Treatment support and advocacy: As with other special need disorders, there is a high demand on parents of depressed youths to support mental health interventions. This goes beyond sheer availability, as there are invariably parent and family components to treatment plans for these adolescents. Medication may also be indicated, but parents sometimes disagree with this medical intervention. If a treatment plan has been determined and one parent is unable or unwilling to support it, the parent who will cooperate with and facilitate treatment may need to have temporary sole legal custody for decision making in this domain. Additionally, some seriously depressed children or teenagers may be unable to function in a regular school environment for a period of time. They may need to be placed on a “home and hospital” program, whereby they complete school lessons and assignments at home, under the supervision of a teacher designated by the school. Such home-based interventions often either requires an IEP being completed by the school, or a psychiatrist’s or psychologist’s written diagnosis and recommendation to the school often compels the school to arrange a home and hospital program. This demands not only parent availability, but assertive advocacy.
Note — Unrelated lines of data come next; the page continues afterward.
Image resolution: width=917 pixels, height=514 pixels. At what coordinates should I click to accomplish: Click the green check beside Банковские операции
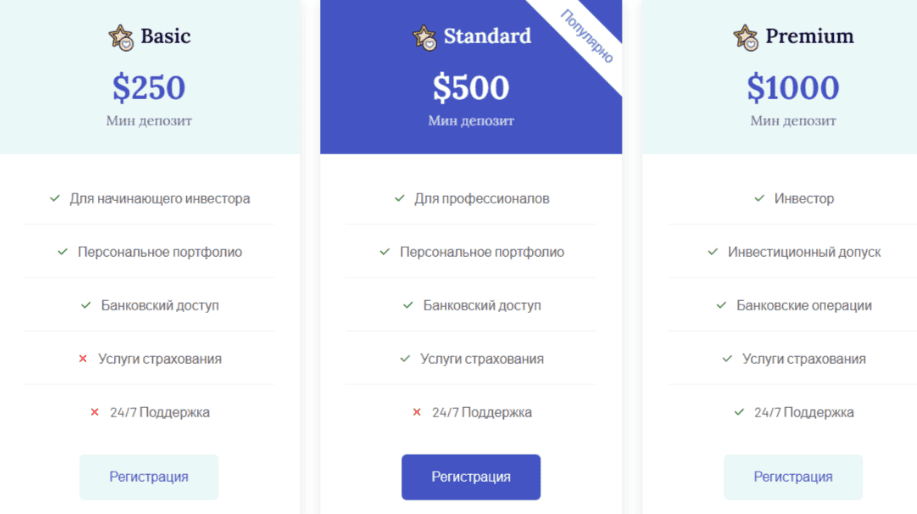721,305
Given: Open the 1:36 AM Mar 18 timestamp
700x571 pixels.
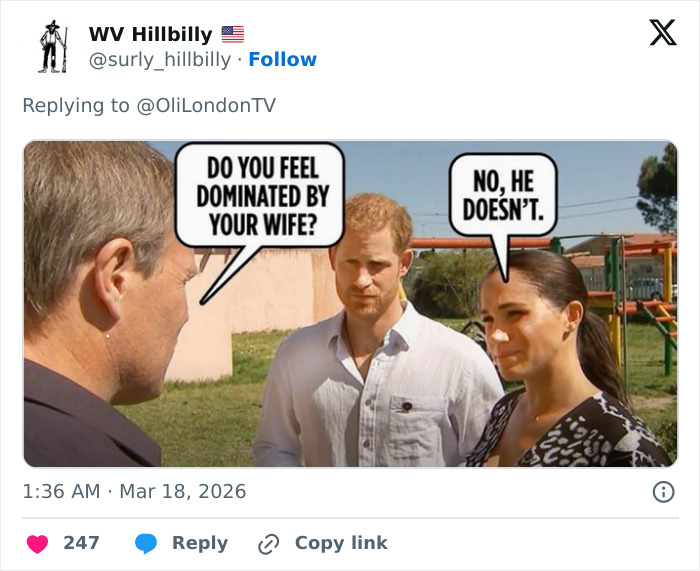Looking at the screenshot, I should coord(134,491).
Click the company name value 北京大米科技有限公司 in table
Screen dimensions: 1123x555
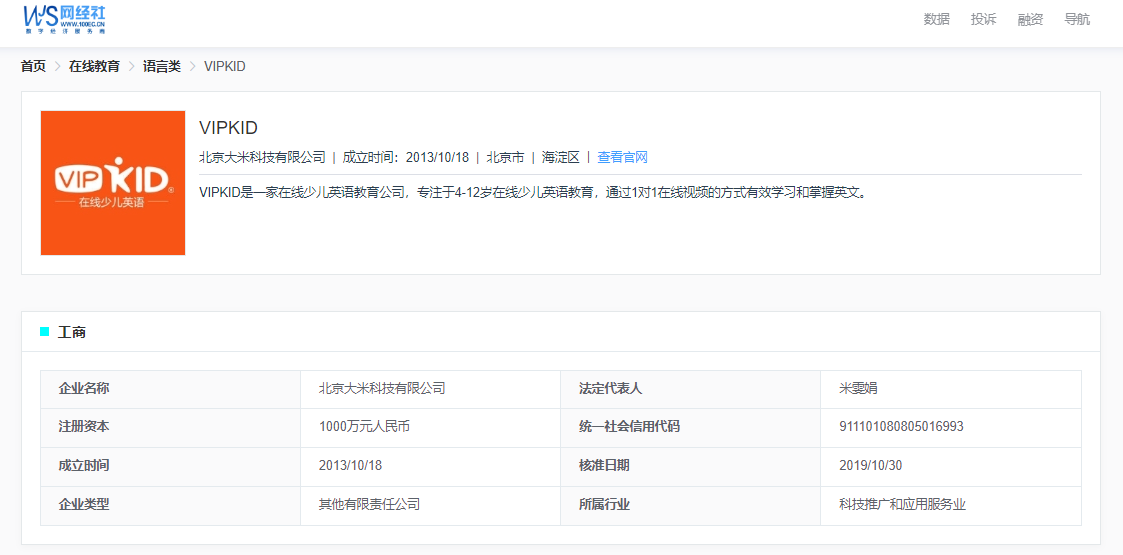(381, 388)

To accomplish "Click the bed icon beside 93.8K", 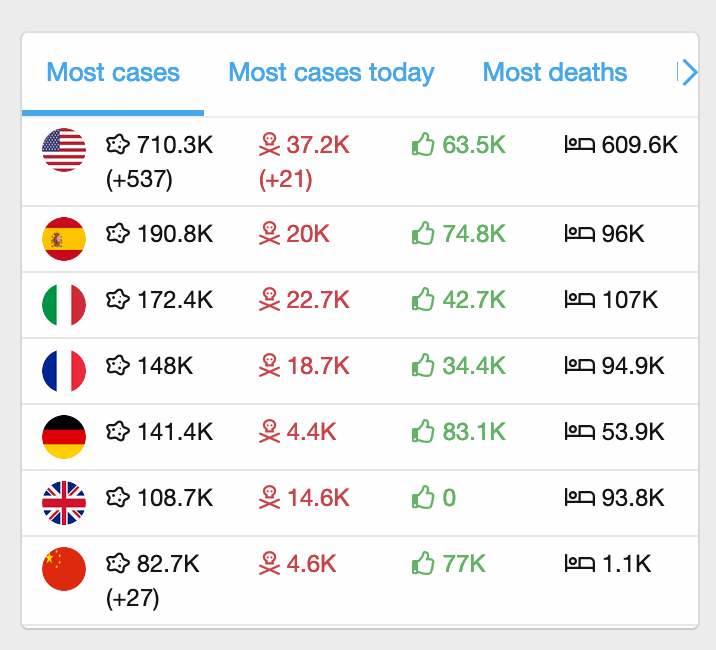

In such situations, typical joint physical custody plans for this age group are rarely appropriate.
Parent communication and co-parenting relationship: Sound co-parenting relationships and reasonably healthy communication between parents is a general protective factor in divorce. The opposite—poor collaboration and communication—are especially salient risk factors in families with seriously depressed teens. Particularly given adolescents’ normative tendency to hold private their thoughts and feelings from their parents, coupled with the fact that teenage depression is not always recognizable to adults, the stakes are high when one parents misses critical signs of danger. When one parent’s resentments toward the other trump their willingness to work together, the depressed youth is extremely vulnerable. We want to emphasize however, that while it may be advisable to place a seriously depressed youth in one parent’s home, there are further risks when the other parent drops out of the picture. Thus, the custodial parent should also be the parent who understands the teenager’s need to keep contact with the non-custodial parent and will facilitate that contact, despite a changed timeshare schedule. Seeking the input of teenagers is especially important in determining the best custodial arrangement for assisting the depressed child or teenager to improve his or her symptoms and reduce the possibility of suicidal or non-suicidal self-injurious behavior.